How to Start a Business in Utah in 7 Simple Steps

The hardest part of starting a business is the act of actually starting. The good news is, you’re already on the right track. Here’s our formula for how to start a small business in Utah. 

Step 1: Write a Business Plan

Writing a business plan is hard work, but it’s a step that will help guide you and provide focus as you build your company. A business plan can also show stakeholders such as investors, lenders, and potential partners where your business is heading.

You don’t need an MBA to write a strong business plan; in essence this process will provide you with structure to organize your ideas, plans, goals, services or products, financial plans, and operational structure. Getting these ideas all down on paper serves as a roadmap to help you plan and review the work you’ve done so far. While you can customize your business plan to suit your needs, it should generally contain the following information.

  1. Executive summary: This first section does not need to be longer than a page or two, but it is important. The executive summary should outline your business’s purpose, where it currently stands, where you see your business in three to five years, and why your business will succeed. 
  2. Company overview: A company overview is an elevator pitch of sorts.
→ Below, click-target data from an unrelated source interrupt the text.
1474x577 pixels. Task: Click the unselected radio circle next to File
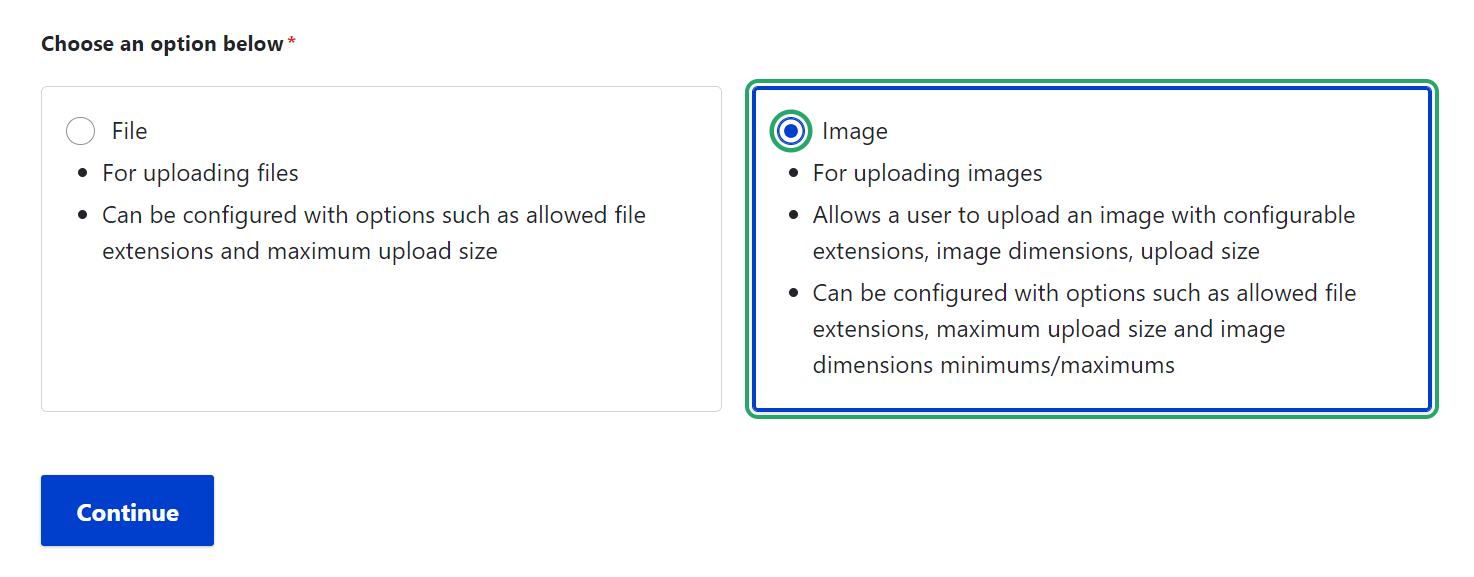pos(80,130)
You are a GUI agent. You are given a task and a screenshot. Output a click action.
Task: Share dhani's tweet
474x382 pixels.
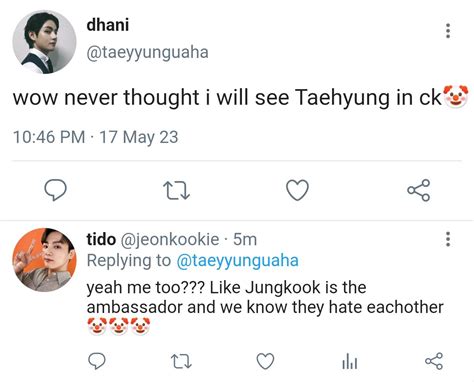(419, 190)
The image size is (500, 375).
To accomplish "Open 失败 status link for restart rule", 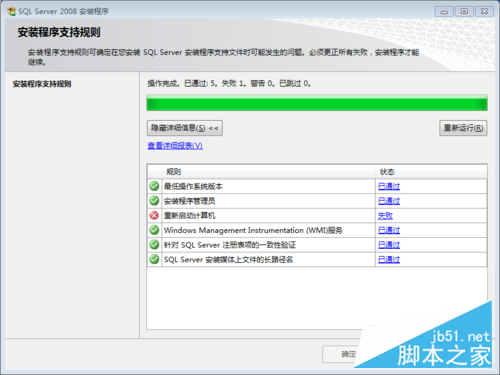I will pyautogui.click(x=385, y=216).
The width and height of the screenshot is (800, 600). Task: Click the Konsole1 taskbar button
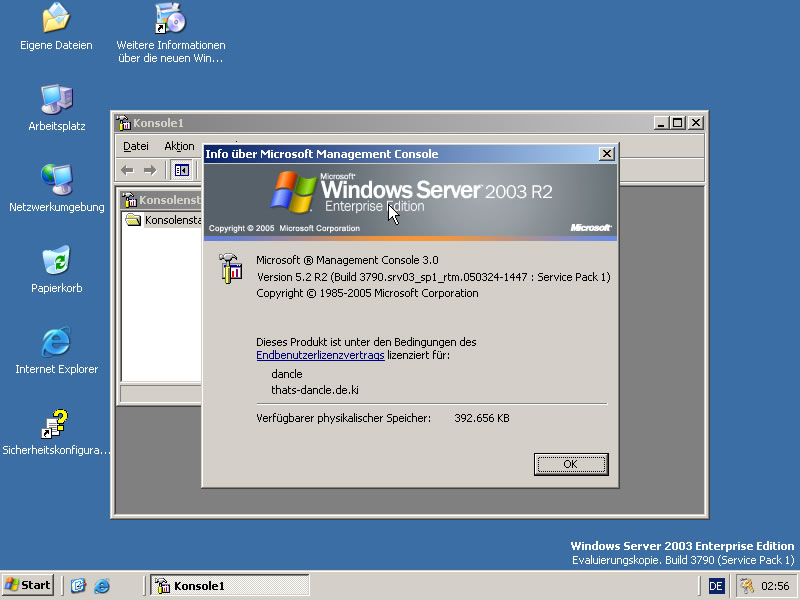(230, 585)
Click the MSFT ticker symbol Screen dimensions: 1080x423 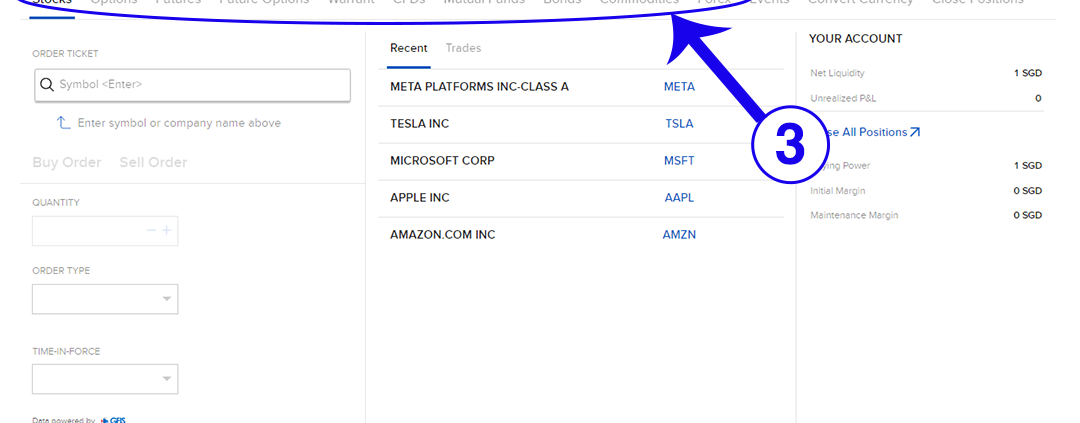679,161
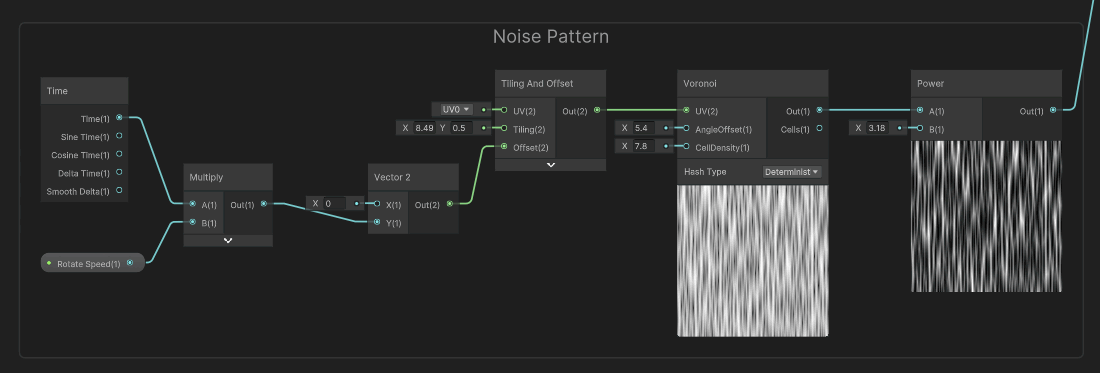This screenshot has height=373, width=1100.
Task: Click the Vector 2 Out(2) port
Action: point(450,204)
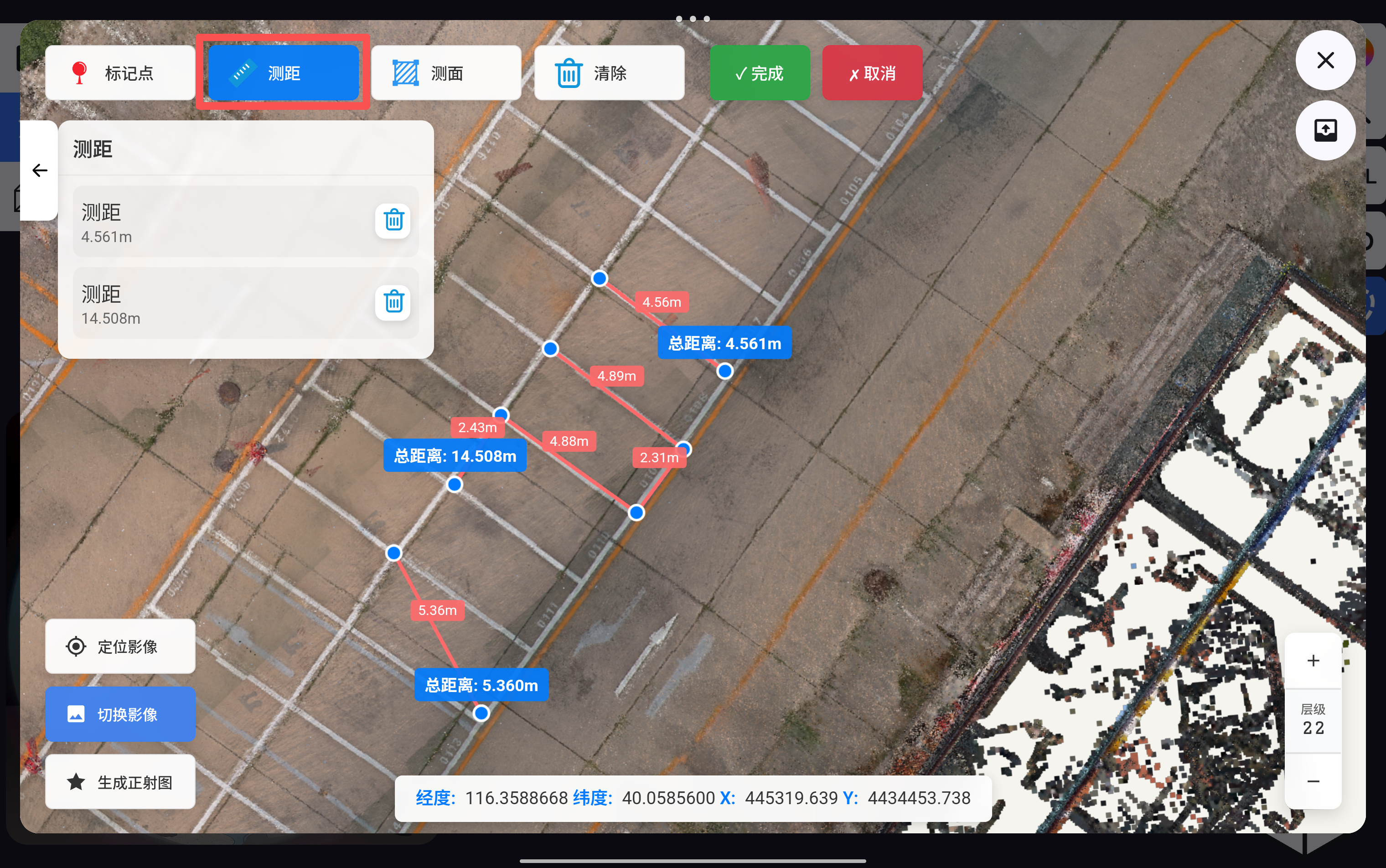Screen dimensions: 1386x868
Task: Zoom in with the plus button
Action: point(1313,661)

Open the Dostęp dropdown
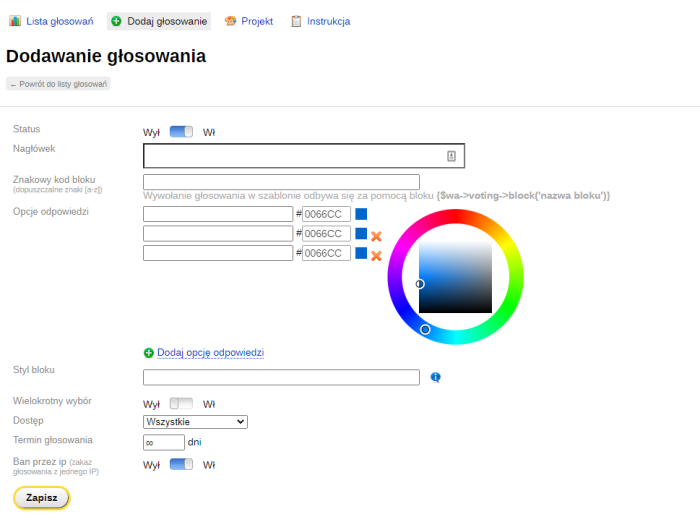[195, 422]
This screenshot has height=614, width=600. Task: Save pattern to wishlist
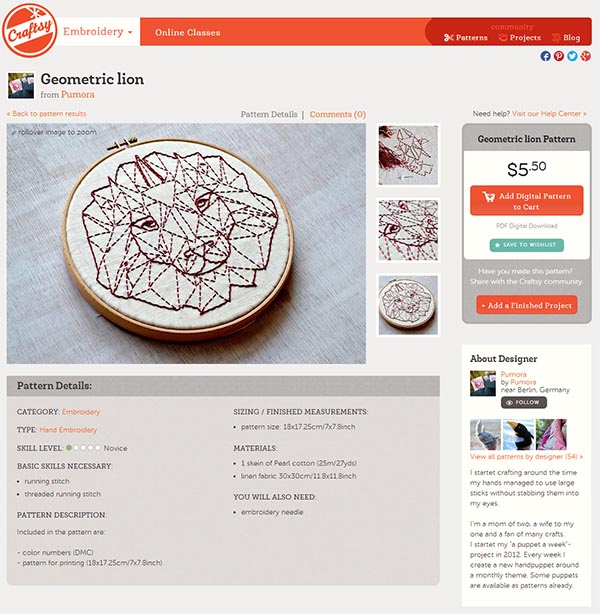526,245
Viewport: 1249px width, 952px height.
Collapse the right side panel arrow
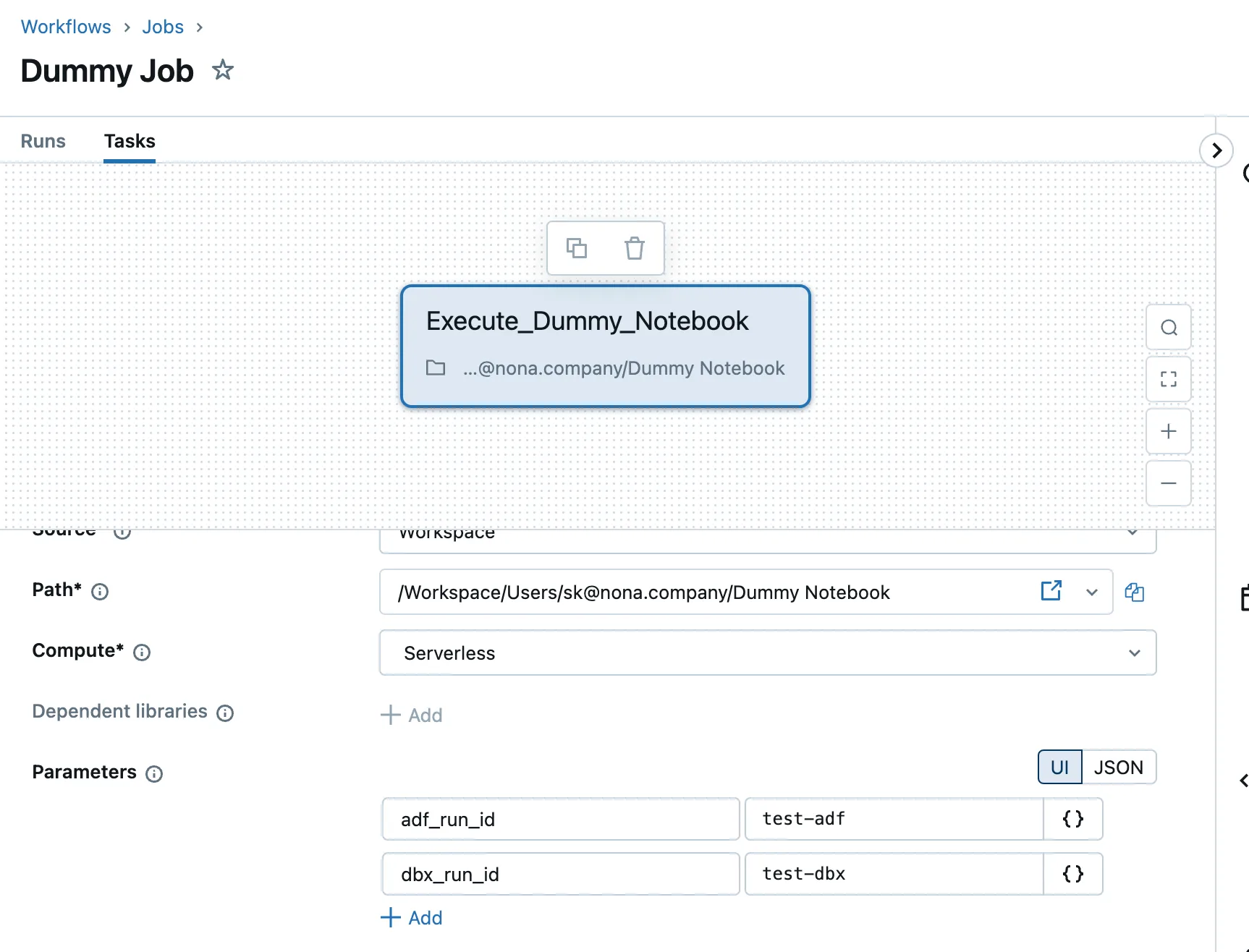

You’ll explain what your business does, give a look at the industry and marketplace that your business is a part of, and lay out the structure of your business, as well as share your value proposition. 
  3. Market analysis: Here, you’ll share an in-depth analysis of your industry, market, and competitors. The market analysis is an especially important step, as it will influence what type of business you start, who your audience is, and how you can effectively market to them.
  4. Business organization: You’ll explain who does what in your business, what everyone’s background is, and how their past experiences benefit the team. If you’re a one-person operation, this section won’t take long.
  5. Products and services: Provide an in-depth look at exactly what your business will be selling, whether it be services or products.  
  6. Marketing and sales plan: Explain how you’ll market and sell your products or services.
  7. Financial plan and projections: Provide at least three years of financial projections as well as any financial data from your business’s past performance. You’ll want to prove that you have a plan to take your business from an idea to a profitable enterprise. 
  8. Appendix: The last section of your business plan will include any supporting information you didn’t include in the meat of your document. Such as any data points, charts, footnotes, or further explanations.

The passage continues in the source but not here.